Cheat? But that's the exact context in which starred expressions have meaning. When you call f(1,2,3), you're not calling f(1)(2)(3). You're passing all of those arguments to a single function call. That's why d[*t] would have to mean d[1,2,3] not d[1][2][3]. ChrisA
As I said before, the "1,2,3" in `f(1,2,3)` has a very different meaning than the "1,2,3" in `d[1,2,3]`. One is a (comma-separated) list of expressions, and one is a single expression, a tuple. `*(1,2,3)` does not evaluate to the tuple `(1,2,3)`, so I don't think expecting it to do so in the context of d[*(1,2,3)] makes sense. And, I would argue that having it to so would be far more inconsistent - why does it evaluate to the tuple `(1,2,3)` in the context of `d[*(1,2,3)]`, but not in the context of `f(*(1,2,3))`? Also, from a practical perspective, what would even be the point in allowing the syntax here if `d[*x]` meant exactly the same thing as `d[x]` (or `d[tuple(x)]` if it's not already a tuple)?

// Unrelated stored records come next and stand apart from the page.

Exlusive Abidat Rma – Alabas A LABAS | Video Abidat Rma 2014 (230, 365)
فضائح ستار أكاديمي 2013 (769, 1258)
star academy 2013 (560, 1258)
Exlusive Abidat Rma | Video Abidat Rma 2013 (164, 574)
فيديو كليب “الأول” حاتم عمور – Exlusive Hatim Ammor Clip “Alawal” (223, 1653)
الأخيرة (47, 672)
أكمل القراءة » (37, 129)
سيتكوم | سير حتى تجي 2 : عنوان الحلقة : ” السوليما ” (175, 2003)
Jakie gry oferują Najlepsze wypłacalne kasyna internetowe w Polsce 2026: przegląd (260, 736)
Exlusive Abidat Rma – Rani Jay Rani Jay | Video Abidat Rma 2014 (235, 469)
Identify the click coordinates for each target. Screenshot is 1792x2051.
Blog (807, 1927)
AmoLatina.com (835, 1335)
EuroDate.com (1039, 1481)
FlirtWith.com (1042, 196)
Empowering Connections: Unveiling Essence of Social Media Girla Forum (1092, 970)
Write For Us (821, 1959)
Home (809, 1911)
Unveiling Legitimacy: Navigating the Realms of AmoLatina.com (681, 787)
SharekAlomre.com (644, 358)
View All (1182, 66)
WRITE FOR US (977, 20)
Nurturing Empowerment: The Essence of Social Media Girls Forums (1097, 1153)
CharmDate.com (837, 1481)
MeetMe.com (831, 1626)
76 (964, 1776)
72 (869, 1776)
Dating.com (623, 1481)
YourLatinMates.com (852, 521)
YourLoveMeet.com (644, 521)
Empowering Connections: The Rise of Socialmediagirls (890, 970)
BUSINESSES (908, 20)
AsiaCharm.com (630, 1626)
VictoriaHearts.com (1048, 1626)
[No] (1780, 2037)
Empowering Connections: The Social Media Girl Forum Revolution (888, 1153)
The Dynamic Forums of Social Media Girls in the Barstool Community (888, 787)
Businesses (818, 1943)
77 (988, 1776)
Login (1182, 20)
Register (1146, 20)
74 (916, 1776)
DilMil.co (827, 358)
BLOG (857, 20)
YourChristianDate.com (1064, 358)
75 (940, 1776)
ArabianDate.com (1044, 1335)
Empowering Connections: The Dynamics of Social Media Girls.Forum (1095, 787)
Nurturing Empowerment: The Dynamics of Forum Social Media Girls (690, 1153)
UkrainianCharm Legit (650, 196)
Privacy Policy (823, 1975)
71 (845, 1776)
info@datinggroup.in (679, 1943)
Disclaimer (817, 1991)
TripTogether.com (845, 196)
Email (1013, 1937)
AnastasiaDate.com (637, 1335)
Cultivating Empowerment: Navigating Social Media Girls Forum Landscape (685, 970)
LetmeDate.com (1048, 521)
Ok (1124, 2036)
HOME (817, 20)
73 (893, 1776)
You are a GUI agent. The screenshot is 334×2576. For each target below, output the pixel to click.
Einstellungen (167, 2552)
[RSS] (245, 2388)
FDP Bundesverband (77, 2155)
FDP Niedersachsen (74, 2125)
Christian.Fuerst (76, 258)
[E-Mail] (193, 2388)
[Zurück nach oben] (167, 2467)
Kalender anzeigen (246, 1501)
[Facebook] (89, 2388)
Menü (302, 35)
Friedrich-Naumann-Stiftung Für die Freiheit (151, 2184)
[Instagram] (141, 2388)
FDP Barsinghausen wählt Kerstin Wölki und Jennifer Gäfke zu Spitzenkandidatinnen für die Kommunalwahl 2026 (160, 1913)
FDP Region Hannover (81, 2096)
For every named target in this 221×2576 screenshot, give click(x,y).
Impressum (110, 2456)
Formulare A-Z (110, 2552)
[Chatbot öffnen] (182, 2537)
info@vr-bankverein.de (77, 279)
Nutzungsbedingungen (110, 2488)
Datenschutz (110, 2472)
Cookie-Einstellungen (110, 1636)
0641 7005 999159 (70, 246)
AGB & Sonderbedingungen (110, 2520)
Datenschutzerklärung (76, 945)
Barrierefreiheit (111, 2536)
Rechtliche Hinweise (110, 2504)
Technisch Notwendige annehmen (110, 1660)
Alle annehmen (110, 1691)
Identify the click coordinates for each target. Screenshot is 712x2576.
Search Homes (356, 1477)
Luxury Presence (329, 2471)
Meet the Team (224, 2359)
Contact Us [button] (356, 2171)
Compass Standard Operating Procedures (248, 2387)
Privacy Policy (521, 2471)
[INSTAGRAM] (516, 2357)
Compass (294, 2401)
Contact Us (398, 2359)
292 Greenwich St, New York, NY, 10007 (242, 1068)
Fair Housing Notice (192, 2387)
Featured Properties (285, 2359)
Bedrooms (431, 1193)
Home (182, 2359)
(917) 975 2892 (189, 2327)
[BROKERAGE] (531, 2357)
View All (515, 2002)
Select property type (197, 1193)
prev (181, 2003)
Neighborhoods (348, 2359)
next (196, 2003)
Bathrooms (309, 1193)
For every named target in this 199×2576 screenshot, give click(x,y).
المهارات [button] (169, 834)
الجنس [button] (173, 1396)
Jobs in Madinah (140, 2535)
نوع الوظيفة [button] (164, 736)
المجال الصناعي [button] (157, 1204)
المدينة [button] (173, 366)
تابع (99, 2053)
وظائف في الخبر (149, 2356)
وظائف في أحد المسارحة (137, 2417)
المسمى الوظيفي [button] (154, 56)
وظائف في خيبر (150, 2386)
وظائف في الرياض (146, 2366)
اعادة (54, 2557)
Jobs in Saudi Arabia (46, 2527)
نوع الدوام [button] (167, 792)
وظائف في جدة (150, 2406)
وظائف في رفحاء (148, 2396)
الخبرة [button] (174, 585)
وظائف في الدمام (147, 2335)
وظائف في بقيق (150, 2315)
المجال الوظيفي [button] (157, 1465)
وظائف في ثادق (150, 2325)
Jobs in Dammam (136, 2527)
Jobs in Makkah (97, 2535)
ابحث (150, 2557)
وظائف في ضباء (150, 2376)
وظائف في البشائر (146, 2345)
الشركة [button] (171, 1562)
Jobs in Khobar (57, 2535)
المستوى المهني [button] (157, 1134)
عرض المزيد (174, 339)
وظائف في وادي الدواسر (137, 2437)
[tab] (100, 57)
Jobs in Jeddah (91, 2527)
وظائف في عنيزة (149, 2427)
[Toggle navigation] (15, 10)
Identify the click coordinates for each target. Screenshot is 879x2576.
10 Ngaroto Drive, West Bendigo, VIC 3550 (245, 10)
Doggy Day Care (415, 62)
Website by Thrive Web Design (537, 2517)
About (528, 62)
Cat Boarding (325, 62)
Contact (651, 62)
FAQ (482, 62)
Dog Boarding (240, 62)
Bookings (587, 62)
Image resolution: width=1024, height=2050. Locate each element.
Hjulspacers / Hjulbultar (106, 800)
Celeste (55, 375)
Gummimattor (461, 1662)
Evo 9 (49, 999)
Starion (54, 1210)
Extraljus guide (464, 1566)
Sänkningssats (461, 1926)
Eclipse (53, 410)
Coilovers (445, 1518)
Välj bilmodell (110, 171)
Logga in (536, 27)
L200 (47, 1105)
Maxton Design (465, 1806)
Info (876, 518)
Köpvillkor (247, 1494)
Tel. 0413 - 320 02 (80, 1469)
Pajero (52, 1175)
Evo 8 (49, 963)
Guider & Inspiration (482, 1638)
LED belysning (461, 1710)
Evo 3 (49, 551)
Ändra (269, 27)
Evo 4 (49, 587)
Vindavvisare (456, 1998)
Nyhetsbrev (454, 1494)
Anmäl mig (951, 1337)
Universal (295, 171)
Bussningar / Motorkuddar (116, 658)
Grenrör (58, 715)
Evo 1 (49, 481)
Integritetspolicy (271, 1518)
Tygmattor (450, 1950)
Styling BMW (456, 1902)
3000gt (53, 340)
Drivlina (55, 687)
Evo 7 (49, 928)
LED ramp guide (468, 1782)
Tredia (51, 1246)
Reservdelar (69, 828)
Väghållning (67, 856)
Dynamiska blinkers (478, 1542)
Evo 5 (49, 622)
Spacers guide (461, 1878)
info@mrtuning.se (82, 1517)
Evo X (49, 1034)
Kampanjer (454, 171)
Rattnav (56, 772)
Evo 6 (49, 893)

Dear Kevin Mills, I understand your point to some degree, but could you please clarify it further by answering the following question? Which of the following expressions will be valid in your model, and as what currently valid expression will each of the valid ones evaluated? (For instance, I understand d[*(1,2,3)] will be valid and evaluated as d[1][2][3] . Some may seem redundant, but just to be sure...) (1) d[*(1,2,3), ] (2) d[*(),1,2,3,*()] (3) d[*(1,2,3),*()] (4) d[] The reason why this could clarify your point is, for example, it's tempting to possibly incorrectly assume all (1) to (3) are going to be valid and equivalent to d[*(1,2,3)] (as their counterparts are in a function call), which could be a source of confusion since some of them might be too hard to not interpret as d[1,2,3] if valid. (E.g., I happen to have recently proposed (1) to (3) and the like as valid expressions equivalent to d[1,2,3] while not giving any interpretation to d[*x] here https://mail.python.org/archives/list/python-ideas@python.org/message/BEGGQE... with a summary https://mail.python.org/archives/list/python-ideas@python.org/message/KF37FM... ) Best regards, Takuo
On 2021-09-03 14:01, Kevin Mills wrote:
As I said before, the "1,2,3" in `f(1,2,3)` has a very different meaning than the "1,2,3" in `d[1,2,3]`. One is a (comma-separated) list of expressions, and one is a single expression, a tuple.
`*(1,2,3)` does not evaluate to the tuple `(1,2,3)`, so I don't think expecting it to do so in the context of d[*(1,2,3)] makes sense. And, I would argue that having it to so would be far more inconsistent - why does it evaluate to the tuple `(1,2,3)` in the context of `d[*(1,2,3)]`, but not in the context of `f(*(1,2,3))`?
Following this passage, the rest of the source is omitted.